PROBLEM REQUIREMENTS
Rewrite the passage of the text on tariffs and the New Deal between "If you think" and "fabulously wealthy, right?", inclusive, with "protectionist policies" changed to "trade barriers".

TEXT SECTION

    Bye the way, can any of you explain to me how we grew the greatest middle class in history during an era of 90%+ tax rates?
    I surely can but I’m interested in your perspective. Thanks again for not calling me a libtard. I’m actually quite conservative however my views tend to be fact based. Modern Republicans would be well served to call B.S. on their own. Football fans are their team’s biggest critics.

  5. Paul Therrio, the Smoot-Hawley tariffs (your protectionist economic policy in action) was a major factor in the Depression.

    If you think protectionist policies are beneficial to an economy, then we should not allow free trade between states. Or even cities. That we we’ll all be fabulously wealthy, right?

    BTW, the New Deal, with high taxes, central planning, crop destruction, and continuing isolationist policies — stretched out the “Great Depression.” Every previous depression/downturn in our country’s history lasted 18 months or so — recovering quickly without government intervention.

    Roosevelt’s policies didn’t help — they hindered recovery. But the myth of the benefits of the New Deal endures.

  6. Post

    “Bye the way, can any of you explain to me how we grew the greatest middle class in history during an era of 90%+ tax rates?”

    Two questions. What period are you referring and if you are for a 90% tax rate please share why all men should not be equal under the law? In other words what ethic justifies taxing one individual at 30% and another at 90%?

  7. Post

    I’ll assume you are referring to Roosevelt’s 94%.

    If you own a Home Depot and you dropped a bomb on every Loews and True Value your sales would increase too. Let’s not forget our history. The U.S dominated world production because Europe and Japan had their infrastructure crippled by WWII. Quite a boom to U.S. exports and labor.

(Extracted data entries)
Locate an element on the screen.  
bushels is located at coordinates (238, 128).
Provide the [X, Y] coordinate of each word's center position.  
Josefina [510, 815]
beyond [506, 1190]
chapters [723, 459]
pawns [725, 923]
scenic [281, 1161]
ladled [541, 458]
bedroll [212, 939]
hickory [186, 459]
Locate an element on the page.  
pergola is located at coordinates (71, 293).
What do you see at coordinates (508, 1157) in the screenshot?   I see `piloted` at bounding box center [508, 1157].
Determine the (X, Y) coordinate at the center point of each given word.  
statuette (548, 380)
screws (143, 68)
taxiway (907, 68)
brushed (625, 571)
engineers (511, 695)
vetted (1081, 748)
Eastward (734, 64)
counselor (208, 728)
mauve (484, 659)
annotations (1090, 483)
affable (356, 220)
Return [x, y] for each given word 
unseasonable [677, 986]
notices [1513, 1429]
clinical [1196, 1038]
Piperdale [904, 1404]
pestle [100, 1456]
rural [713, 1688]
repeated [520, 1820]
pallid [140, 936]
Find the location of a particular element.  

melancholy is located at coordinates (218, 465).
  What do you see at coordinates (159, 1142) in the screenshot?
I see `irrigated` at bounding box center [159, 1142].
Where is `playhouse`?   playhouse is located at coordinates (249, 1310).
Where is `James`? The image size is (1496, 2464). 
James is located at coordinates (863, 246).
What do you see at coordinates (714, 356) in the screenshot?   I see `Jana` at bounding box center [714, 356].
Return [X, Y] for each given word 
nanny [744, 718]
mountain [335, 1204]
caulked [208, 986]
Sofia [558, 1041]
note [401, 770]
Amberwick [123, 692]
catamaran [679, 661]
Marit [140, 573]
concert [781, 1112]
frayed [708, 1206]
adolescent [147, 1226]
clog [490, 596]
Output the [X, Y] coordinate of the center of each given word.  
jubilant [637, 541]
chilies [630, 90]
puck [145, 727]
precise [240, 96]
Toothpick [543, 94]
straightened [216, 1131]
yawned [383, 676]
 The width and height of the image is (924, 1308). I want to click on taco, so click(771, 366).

COMPLETED EXERCISE
If you think trade barriers are beneficial to an economy, then we should not allow free trade between states. Or even cities. That we we’ll all be fabulously wealthy, right?